*EXERCISE PROMPT*.
Give back exactly the lines from the start of the listing to the line containing "Egypt (124, 2083)", inclusive, and nothing beyond them.

★ ★ ★ ★ ★

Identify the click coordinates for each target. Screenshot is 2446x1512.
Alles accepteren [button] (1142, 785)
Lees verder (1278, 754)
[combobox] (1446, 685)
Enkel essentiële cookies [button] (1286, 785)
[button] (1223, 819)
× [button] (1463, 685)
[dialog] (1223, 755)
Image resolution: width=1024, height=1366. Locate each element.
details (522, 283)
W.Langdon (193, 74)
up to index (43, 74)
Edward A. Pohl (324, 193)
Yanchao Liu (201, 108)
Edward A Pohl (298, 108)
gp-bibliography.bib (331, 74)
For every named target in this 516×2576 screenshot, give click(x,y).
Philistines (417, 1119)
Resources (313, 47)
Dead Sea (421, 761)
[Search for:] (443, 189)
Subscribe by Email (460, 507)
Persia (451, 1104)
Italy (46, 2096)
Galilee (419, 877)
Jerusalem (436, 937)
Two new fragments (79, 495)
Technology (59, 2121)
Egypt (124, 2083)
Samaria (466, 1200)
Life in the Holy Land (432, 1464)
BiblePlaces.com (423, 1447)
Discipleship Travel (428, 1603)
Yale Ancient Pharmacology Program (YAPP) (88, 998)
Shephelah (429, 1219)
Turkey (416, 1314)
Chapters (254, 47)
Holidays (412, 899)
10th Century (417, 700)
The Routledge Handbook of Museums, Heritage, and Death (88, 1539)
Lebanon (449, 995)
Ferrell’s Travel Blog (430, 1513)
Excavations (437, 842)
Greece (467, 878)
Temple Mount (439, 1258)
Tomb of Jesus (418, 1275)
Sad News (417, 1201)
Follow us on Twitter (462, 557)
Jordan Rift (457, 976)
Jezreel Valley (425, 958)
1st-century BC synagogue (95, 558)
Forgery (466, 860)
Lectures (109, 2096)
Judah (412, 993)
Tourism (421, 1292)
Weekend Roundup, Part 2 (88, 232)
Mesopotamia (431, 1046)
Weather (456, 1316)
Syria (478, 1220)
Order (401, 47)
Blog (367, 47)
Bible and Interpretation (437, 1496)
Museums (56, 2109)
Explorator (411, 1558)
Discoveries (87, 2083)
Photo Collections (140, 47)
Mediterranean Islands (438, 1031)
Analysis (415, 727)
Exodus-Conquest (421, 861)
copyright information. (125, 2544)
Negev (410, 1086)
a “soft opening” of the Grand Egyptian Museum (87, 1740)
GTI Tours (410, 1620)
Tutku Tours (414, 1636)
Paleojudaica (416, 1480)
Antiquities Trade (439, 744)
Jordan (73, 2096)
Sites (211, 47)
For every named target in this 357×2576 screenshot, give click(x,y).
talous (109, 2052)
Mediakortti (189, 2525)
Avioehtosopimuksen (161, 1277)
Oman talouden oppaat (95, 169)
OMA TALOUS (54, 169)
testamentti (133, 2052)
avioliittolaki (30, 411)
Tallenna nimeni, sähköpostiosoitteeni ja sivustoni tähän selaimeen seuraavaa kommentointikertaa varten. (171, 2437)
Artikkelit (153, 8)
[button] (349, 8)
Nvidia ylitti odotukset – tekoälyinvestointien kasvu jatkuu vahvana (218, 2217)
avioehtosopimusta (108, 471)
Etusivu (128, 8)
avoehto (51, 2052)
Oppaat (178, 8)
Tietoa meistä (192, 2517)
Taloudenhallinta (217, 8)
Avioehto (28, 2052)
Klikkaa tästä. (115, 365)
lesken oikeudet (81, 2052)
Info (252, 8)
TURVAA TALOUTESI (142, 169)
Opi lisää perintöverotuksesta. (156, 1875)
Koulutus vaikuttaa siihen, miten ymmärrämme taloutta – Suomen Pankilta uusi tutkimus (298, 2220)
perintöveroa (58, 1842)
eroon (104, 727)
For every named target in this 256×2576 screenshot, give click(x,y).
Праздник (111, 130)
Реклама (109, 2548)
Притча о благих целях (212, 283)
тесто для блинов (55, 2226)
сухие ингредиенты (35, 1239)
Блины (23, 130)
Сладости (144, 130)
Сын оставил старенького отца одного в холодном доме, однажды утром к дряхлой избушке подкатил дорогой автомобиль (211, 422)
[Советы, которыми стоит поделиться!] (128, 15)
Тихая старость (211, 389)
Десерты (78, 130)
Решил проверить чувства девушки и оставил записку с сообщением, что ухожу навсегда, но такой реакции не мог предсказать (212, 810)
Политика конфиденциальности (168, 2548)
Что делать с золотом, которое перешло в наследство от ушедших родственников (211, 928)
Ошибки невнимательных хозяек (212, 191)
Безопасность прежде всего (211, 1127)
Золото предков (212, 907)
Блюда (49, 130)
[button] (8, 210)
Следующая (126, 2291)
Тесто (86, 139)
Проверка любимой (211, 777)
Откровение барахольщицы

★ ★ ★ ★ ★

*SOLUTION TO THE EXERCISE*.
Identify the click coordinates for each target. Screenshot is 2446x1512.
Alles accepteren [button] (1142, 785)
Lees verder (1278, 754)
[combobox] (1446, 685)
Enkel essentiële cookies [button] (1286, 785)
[button] (1223, 819)
× [button] (1463, 685)
[dialog] (1223, 755)
Image resolution: width=1024, height=1366. Locate each element.
details (522, 283)
W.Langdon (193, 74)
up to index (43, 74)
Edward A. Pohl (324, 193)
Yanchao Liu (201, 108)
Edward A Pohl (298, 108)
gp-bibliography.bib (331, 74)
For every named target in this 516×2576 screenshot, give click(x,y).
Philistines (417, 1119)
Resources (313, 47)
Dead Sea (421, 761)
[Search for:] (443, 189)
Subscribe by Email (460, 507)
Persia (451, 1104)
Italy (46, 2096)
Galilee (419, 877)
Jerusalem (436, 937)
Two new fragments (79, 495)
Technology (59, 2121)
Egypt (124, 2083)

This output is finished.